When do venustus cichlids start to color up? I have one that's probably around 3 1/2 to close to 4 inches in length and I keep on vacillating on whether or not it's male or female. I'm posting a couple pics because I really just don't know. There's absolutely no blue in the face as of yet but it does seem to have a small yellow streak on its head (can females have some yellow too?). What do you think?
Thanks!


















^it looks kinda grumpy in this one....


----------



## Wolffishin

I'd say that's a female.
My male Venustus had blue on his head and face at 2 1/2".


----------



## cichlidpastor

I've got the same issue. I have 2 that I bought when they were 2". Now they are 3.5". Nice looking, but not a hint of blue anywhere. I was hoping at least one was a male. But yours looks exactly like mine.


----------



## PiePuncher

The venustus can be a late bloomer and usually is. They usually don't show much color until around 4-5 inches. Some smaller specimens will show color if they are the dominate fish. You will start to see blue in lips and cheeks first when the fish begins to change. I believe my dominate male(8 inch) started showing at around 4-5 inches. With your pic and the size of your fish, it is tough to tell if male or female.. Venting.....


----------



## lmhollist

Isn't venting somewhat unreliable when a female is unmated?

Otherwise ... yes ... it could just be a late bloomer. It's definitely not the dominant fish in the tank at the moment. We ended up having to move it in with our Jack Dempseys (wince) a little while ago but now that my boyfriend and I have another 75 (we're going to move the jds into it) it's going to get new tankmates, possibly with some of our other haps or peacocks. So we'll have to see then, kind of depends on what fish we put it with as to whether or not it would be dominant.

On another note ... what would everyone's suggestions be for a species tank of venustus? We recently acquired a 150 gallon (72 in x 18 in). I kind of thought that maybe one male with 4 females wouldn't overload the tank too much ... but then I'm not really sure ... 
I've never seen a full grown venustus in person and while I know they get to be 10+ inches, I don't really know what would be a good ratio (or if it's even a good idea) for the tank.


----------



## DJRansome

Sounds like you have the right idea:
http://www.cichlid-forum.com/articles/n_venustus.php


----------



## cichlidpastor

I would like to think either one or both are late bloomer males, but I don't usually experience that kind of luck.

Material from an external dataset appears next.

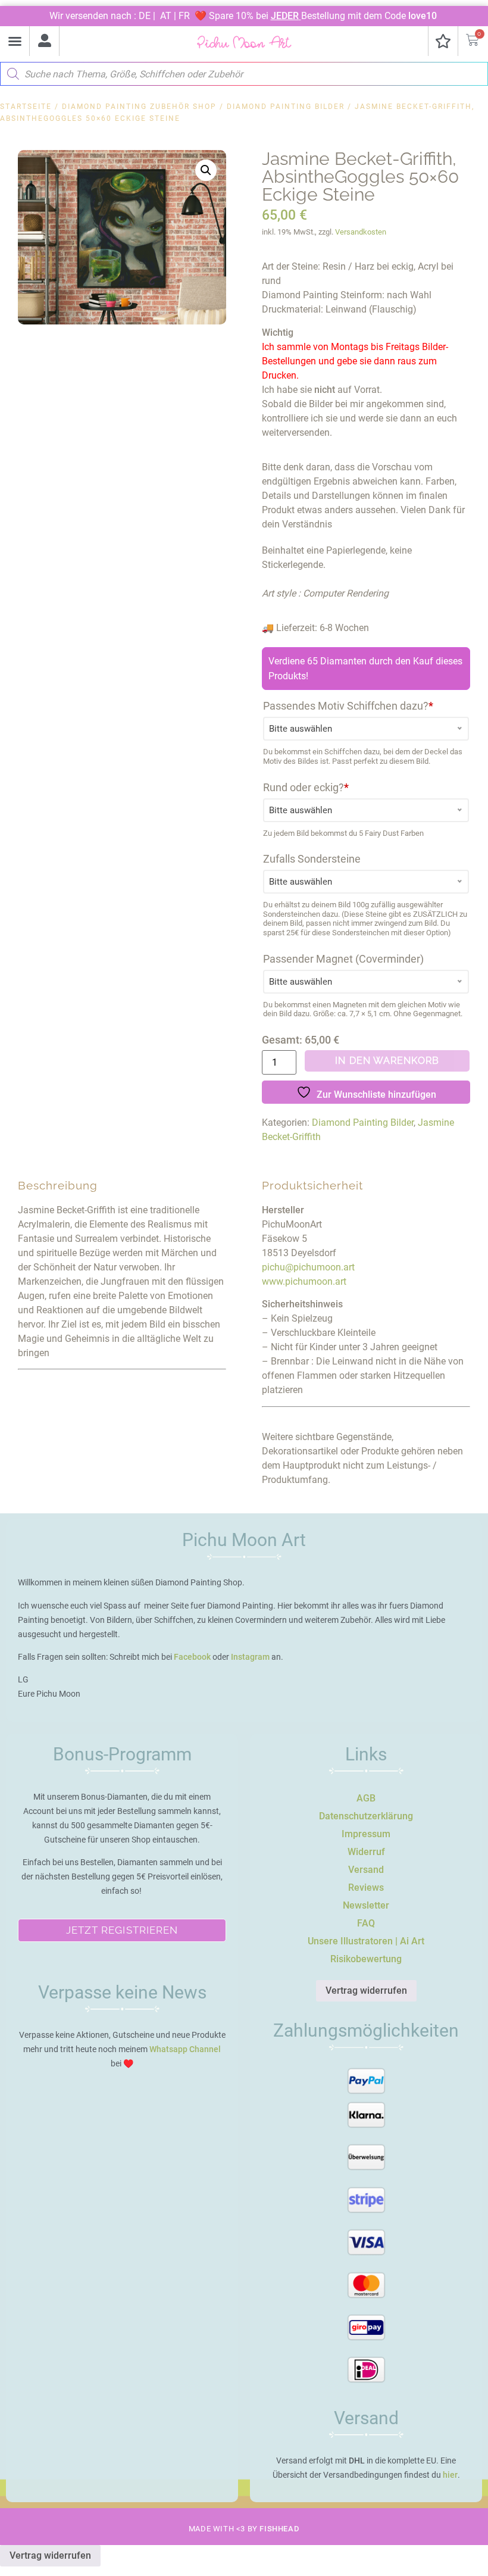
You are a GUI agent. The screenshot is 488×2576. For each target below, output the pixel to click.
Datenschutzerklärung (366, 1816)
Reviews (366, 1887)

I am wondering about one thing though. One of the mine acts very "male." "He" is constantly chasing the other as if the other one was a female or a sub-dominant male. Or can female venustus do this as well, one establishing herself as alpha female? And would she do that with no male present?


----------



## Super Turtleman

I've heard of females being equally or even meaner than males at times, so I don't think that's a good tell-tale sign. It's just going to require some patience.

I recently brought home a trio from a fish auction and decided to try them in my 50G male peacock tank. Big mistake. Atleast 1 has to be a female cuz the tank exploded. Now I have them in my 140G hoping to figure out who the female and male are.


----------



## lmhollist

cichlidpastor said:


> I would like to think either one or both are late bloomer males, but I don't usually experience that kind of luck.


Who knows ... either way I guess we will both know eventually. I hope one of yours does turn out to be male! Some of them turn out to be really beautiful with those huge yellow blazes and blue faces!


----------